═══ Given passage

The distiller's toolkit

There's a gap between understanding distillation and actually running one. This is the field guide to the tools that close it. They cluster into five groups: logit/hidden-state trainers, synthetic-data generation, on-policy trainers, prune-then-distill, and managed cloud services.

1. Logit & hidden-state trainers

These do "classical" distillation — matching the teacher's outputs or internals.

Hugging Face TRL — GKDTrainer — the mainstream open-source path. It implements Generalized Knowledge Distillation, wraps the familiar SFTTrainer, and takes a teacher_model argument. lmbda controls how much on-policy (student-generated) data to use; beta selects the divergence. If you want one tool to start with, start here.
Arcee AI — DistillKit — an open-source toolkit offering two methods: logit-based (KL on soft targets) and hidden-states-based (aligning intermediate representations, which enables cross-architecture distillation). Arcee used offline top-K logit distillation to build SuperNova-70B from Llama-3.1-405B — and published the logits dataset.
torchtune — PyTorch/Meta's native fine-tuning library with built-in KD recipes (single-device and distributed via FSDP). Its flagship example distills Llama-3.1-8B into Llama-3.2-1B.
unsloth — memory- and speed-optimized fine-tuning (up to ~80% less VRAM). It's the popular choice for the DeepSeek-R1 recipe: plain SFT on a teacher's reasoning traces.

A caveat worth knowing: axolotl, despite its popularity, treats distillation as not a first-class feature. People pair its SFT with teacher-generated data rather than doing true logit distillation. Don't reach for it expecting a teacher_model knob.

2. Synthetic-data generation

Much modern distillation is really "have the teacher write the training set, then fine-tune." The dedicated tool here is:

distilabel (Argilla / Hugging Face) — a framework for building synthetic-data pipelines: chains of Steps and Tasks where a teacher LLM generates and annotates data — instructions, preference pairs for DPO, reasoning traces. It's not a trainer; it's the data factory that feeds one.

══════

What you are asked to do
Please continue the guide to distillation tools, starting right after its description of distilabel.

═══ Information shown

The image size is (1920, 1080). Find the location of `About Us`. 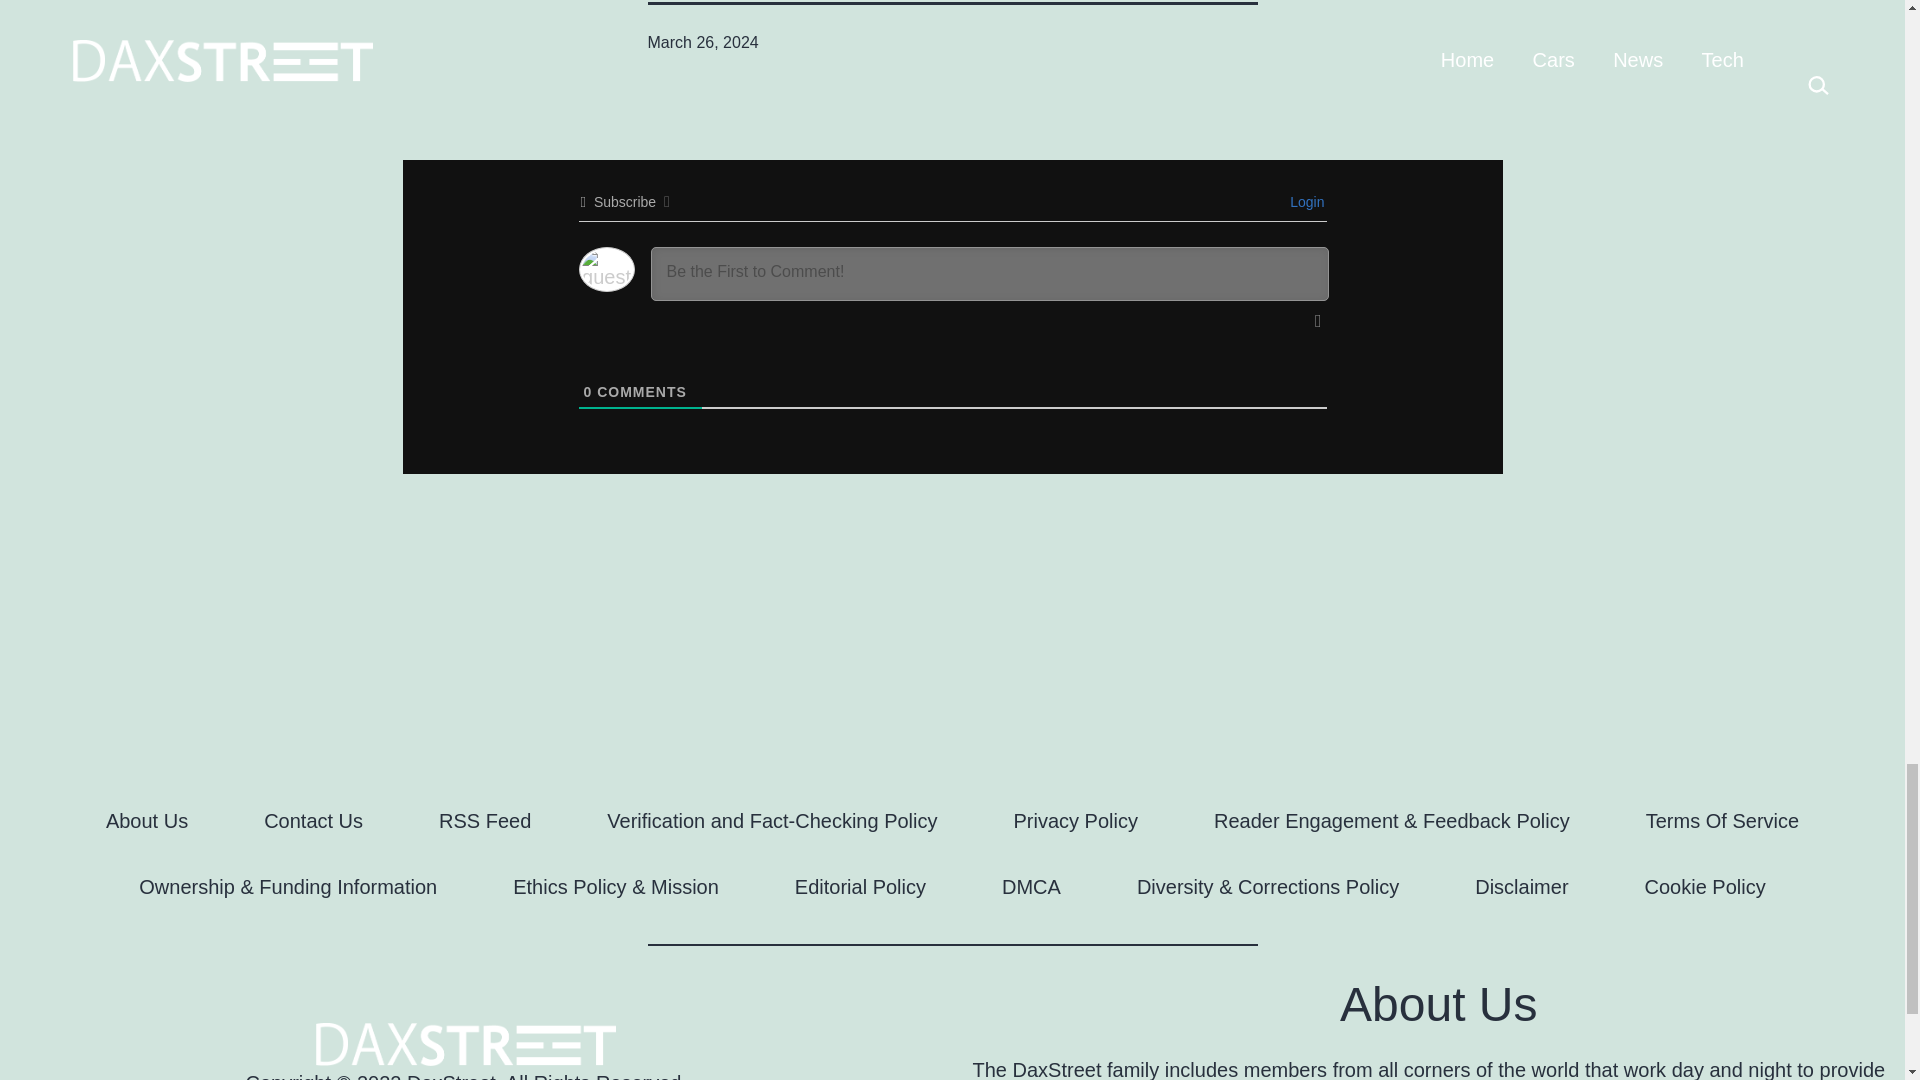

About Us is located at coordinates (146, 820).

══════

Response to the task
3. On-policy trainers

For the on-policy frontier, TRL's GKDTrainer (above) is again the primary open path — set lmbda toward the student's own generations. This is where most 2025–2026 reasoning work happens.

4. Prune-then-distill

NVIDIA NeMo + TensorRT Model Optimizer (ModelOpt) + Minitron — the production prune-then-distill stack. ModelOpt prunes (linear layers, heads, MLP, depth) and then distills against the unpruned teacher to recover accuracy. Minitron is the resulting model family (Llama-3.1-Minitron-4B, Nemotron Nano v2 9B). The recipe reaches a strong small model with up to 40× fewer training tokens than from scratch.

5. Managed cloud distillation-as-a-service

If you'd rather not run training yourself:

OpenAI Model Distillation (in the API) — turn on Stored Completions to auto-capture a large model's inputs/outputs, fine-tune a smaller model on them, and grade the result with Evals, all in-platform.
Azure OpenAI mirrors this in Azure AI Foundry.
Google Vertex AI offers a "Distilling step-by-step" tuning option.
AWS Bedrock Model Distillation provides managed teacher→student fine-tuning.

Read the terms first. OpenAI, Anthropic, Mistral, and xAI all include clauses restricting the use of their model outputs to train competing models. Distilling within a provider's own service is sanctioned; distilling one vendor's model to build a rival is contractually murky. See Is distilling from GPT-4 legal? for the full picture.

A sensible starting path

Generate or gather teacher data with distilabel (or just collect traces).
Run your first distillation with TRL's GKDTrainer — start off-policy, then turn up lmbda.
Once you have a good small student, quantize it to a GGUF and run it locally.

That's a complete loop, all open-source, all runnable on modest hardware.